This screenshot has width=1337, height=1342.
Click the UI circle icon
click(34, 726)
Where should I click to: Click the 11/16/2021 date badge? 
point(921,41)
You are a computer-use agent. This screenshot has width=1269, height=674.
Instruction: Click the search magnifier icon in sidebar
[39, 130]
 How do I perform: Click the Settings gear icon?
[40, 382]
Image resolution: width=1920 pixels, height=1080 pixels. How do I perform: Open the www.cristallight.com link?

--*--

The request: Gather each line from the items above that contains the word "icon", and copy those lines unchanged.

Response:
Click the UI circle icon
Instruction: Click the search magnifier icon in sidebar
 How do I perform: Click the Settings gear icon?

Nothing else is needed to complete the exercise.